**TASK GOAL**
Every line with "baik" in it should be copied from the data.

.....

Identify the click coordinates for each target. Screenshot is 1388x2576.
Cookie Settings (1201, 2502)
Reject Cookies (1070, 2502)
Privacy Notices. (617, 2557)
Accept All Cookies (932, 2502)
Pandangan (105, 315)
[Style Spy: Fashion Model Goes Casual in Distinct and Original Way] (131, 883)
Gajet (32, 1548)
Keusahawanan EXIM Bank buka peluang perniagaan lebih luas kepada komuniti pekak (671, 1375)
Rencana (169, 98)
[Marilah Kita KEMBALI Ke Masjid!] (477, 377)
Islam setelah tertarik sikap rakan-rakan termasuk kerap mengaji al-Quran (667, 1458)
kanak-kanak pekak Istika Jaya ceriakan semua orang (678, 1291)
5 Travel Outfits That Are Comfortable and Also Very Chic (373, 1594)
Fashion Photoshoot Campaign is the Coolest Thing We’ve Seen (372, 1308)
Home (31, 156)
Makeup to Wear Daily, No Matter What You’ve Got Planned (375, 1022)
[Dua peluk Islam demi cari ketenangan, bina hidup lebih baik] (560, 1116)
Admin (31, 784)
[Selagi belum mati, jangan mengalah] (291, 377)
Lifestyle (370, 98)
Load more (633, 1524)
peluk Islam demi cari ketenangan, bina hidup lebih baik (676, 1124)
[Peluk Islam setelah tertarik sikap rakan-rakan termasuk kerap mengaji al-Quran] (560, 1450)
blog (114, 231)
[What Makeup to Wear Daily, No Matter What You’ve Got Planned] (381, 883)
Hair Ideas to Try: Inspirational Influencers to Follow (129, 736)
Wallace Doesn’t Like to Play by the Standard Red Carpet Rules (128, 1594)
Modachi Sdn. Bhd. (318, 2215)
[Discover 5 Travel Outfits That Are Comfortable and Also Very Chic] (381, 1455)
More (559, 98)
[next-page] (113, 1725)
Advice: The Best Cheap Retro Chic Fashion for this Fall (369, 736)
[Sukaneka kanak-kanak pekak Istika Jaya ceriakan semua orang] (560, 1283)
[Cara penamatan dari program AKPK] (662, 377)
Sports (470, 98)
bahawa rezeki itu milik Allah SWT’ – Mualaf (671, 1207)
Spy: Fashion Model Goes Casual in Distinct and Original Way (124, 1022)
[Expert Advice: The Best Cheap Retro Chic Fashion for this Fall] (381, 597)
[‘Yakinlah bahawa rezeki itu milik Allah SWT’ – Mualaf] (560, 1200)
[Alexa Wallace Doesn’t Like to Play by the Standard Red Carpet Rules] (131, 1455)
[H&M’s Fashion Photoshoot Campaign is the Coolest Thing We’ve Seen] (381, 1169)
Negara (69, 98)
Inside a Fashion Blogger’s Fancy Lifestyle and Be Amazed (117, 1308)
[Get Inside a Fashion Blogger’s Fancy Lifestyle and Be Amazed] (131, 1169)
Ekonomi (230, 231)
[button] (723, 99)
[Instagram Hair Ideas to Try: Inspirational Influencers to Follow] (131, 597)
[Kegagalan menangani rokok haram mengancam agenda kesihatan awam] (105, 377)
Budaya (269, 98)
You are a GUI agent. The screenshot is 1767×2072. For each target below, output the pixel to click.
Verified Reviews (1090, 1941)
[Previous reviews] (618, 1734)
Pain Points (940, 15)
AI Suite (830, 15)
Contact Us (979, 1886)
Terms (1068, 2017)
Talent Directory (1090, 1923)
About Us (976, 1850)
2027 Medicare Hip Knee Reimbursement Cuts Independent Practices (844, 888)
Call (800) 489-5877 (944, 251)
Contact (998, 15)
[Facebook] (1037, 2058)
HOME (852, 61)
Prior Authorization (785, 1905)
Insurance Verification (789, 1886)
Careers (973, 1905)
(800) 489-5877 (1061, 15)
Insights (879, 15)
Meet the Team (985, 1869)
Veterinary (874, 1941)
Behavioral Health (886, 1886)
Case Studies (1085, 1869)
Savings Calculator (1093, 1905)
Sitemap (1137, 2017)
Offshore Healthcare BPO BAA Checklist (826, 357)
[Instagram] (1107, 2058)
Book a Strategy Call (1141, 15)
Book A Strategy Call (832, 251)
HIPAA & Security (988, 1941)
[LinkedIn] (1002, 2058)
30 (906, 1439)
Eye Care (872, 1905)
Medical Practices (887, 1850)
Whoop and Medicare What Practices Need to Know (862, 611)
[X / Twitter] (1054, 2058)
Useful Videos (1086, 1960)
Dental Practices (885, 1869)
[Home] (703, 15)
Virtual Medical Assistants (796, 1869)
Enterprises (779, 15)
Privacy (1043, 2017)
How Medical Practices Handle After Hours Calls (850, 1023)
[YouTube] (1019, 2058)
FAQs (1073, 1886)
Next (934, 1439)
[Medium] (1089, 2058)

.....

**YOUR RESPONSE**
[Dua peluk Islam demi cari ketenangan, bina hidup lebih baik] (560, 1116)
peluk Islam demi cari ketenangan, bina hidup lebih baik (676, 1124)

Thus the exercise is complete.